Breathing exercises: 

There are lots of breathing exercises you can do to help relax. Most people take short, shallow breaths into their chest. It can make you feel anxious and zap your energy. With these techniques, you'll learn how to take bigger breaths, all the way into your belly.

Baby-like breathing

  1. Sit or lie flat in a comfortable position. Get set to learn how to breathe stress-free like babies.
  2. Put one hand on your belly just below your ribs and the other hand on your chest.
  3. Take a deep breath in through your nose, and let your belly push your hand out. 
  4. Your chest should not move. A baby does not restrict its belly while breathing.
  5. Breathe out through pursed lips as if you were whistling. Do this with ease.
  6. Feel the hand on your belly go in, and use it to push all the air out.
  7. Do this breathing 3 to 10 times. Take your time with each breath.

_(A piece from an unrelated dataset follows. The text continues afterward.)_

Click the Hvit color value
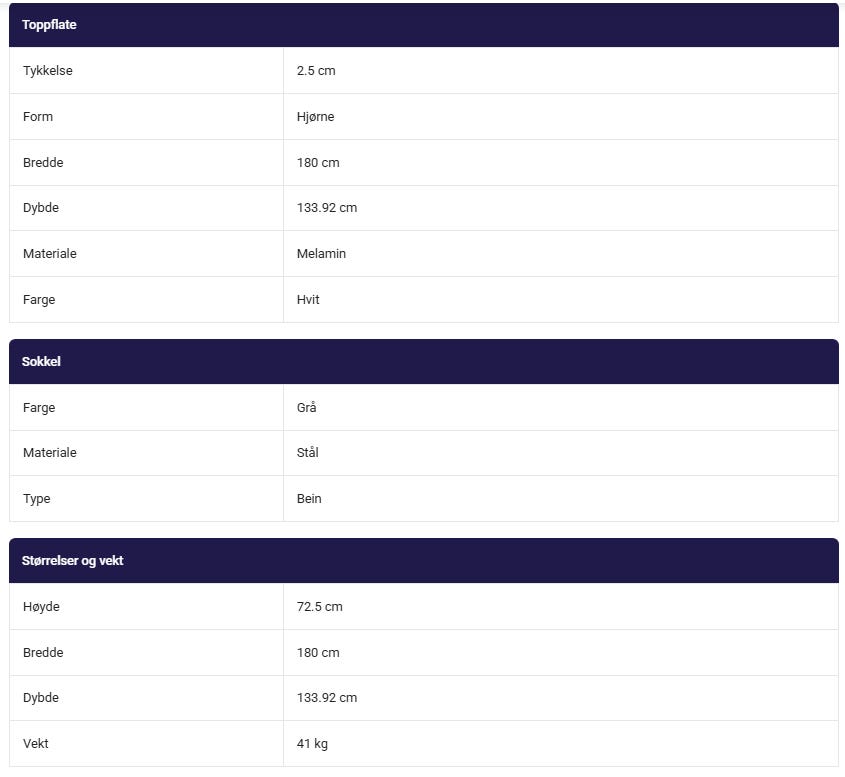(308, 300)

Picture a vision Breathing:

  1. Close your eyes if they're open. Take a few big, deep breaths.
  2. Breathe in. As you do that, imagine that the air is filled with a sense of peace and calm. 
  3. Try to feel it throughout your body.
  4. Breathe out. While you're doing it, imagine that the air leaves with your stress and tension.
  5. Now use a word or phrase with your breath. As you breathe in, say in your mind, "I breathe in peace and calm."
  6. As you breathe out, say in your mind, "I breathe out stress and tension."
  7. Continue for 10 to 20 minutes.

Muscle control & relaxation breathing:

  1. Lie comfortably on the floor. Get ready for Progressive Muscle Relaxation.
  2. Take a few deep breaths to relax.
  3. Breathe in. Tense the muscles of your feet.
  4. Breathe out. Release the tension in your feet.
  5. Breathe in. Tense your calf muscles.
  6. Breathe out. Release the tension in your calves.
  7. Work your way in the upward direction of your body. Tense each muscle group. 
  8. This includes your legs, belly, chest, fingers, arms, shoulders, neck, and face.
  9. Then breathe out. Release the tension in those muscles. Relax for a few minutes.

These breathing exercises should leave you relaxed.

Disclaimer: Tips and suggestions mentioned in the article are for general information purposes only and should not be construed as professional medical advice. Always consult your doctor or a professional healthcare provider if you have any specific questions about any medical matter.